## [Your objective]
In the data, extract each line that holds the string "accomplish".

START Records shown

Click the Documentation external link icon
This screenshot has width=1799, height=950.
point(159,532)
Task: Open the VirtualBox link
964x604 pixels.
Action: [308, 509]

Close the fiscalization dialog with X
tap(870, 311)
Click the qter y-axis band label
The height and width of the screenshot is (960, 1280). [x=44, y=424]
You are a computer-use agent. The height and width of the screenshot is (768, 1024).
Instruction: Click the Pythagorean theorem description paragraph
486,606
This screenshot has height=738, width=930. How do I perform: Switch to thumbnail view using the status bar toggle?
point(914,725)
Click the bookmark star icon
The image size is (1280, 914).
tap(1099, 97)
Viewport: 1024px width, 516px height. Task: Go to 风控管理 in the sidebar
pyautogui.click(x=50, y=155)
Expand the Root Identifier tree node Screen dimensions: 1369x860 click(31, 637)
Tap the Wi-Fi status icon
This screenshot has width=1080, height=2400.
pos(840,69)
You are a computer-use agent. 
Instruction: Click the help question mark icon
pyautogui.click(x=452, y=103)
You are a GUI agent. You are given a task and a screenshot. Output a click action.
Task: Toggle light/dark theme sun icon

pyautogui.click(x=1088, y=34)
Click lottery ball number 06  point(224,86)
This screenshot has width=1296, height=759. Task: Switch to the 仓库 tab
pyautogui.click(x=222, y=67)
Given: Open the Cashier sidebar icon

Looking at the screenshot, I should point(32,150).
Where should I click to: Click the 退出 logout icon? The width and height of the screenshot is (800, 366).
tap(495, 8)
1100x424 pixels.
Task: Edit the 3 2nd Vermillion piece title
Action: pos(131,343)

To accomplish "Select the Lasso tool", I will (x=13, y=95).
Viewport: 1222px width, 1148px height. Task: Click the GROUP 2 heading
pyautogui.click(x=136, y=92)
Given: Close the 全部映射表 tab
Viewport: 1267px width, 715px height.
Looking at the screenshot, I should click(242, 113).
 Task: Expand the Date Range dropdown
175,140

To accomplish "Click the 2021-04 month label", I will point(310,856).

END Records shown

## [Answer to the exercise]
To accomplish "Select the Lasso tool", I will (x=13, y=95).
To accomplish "Click the 2021-04 month label", I will point(310,856).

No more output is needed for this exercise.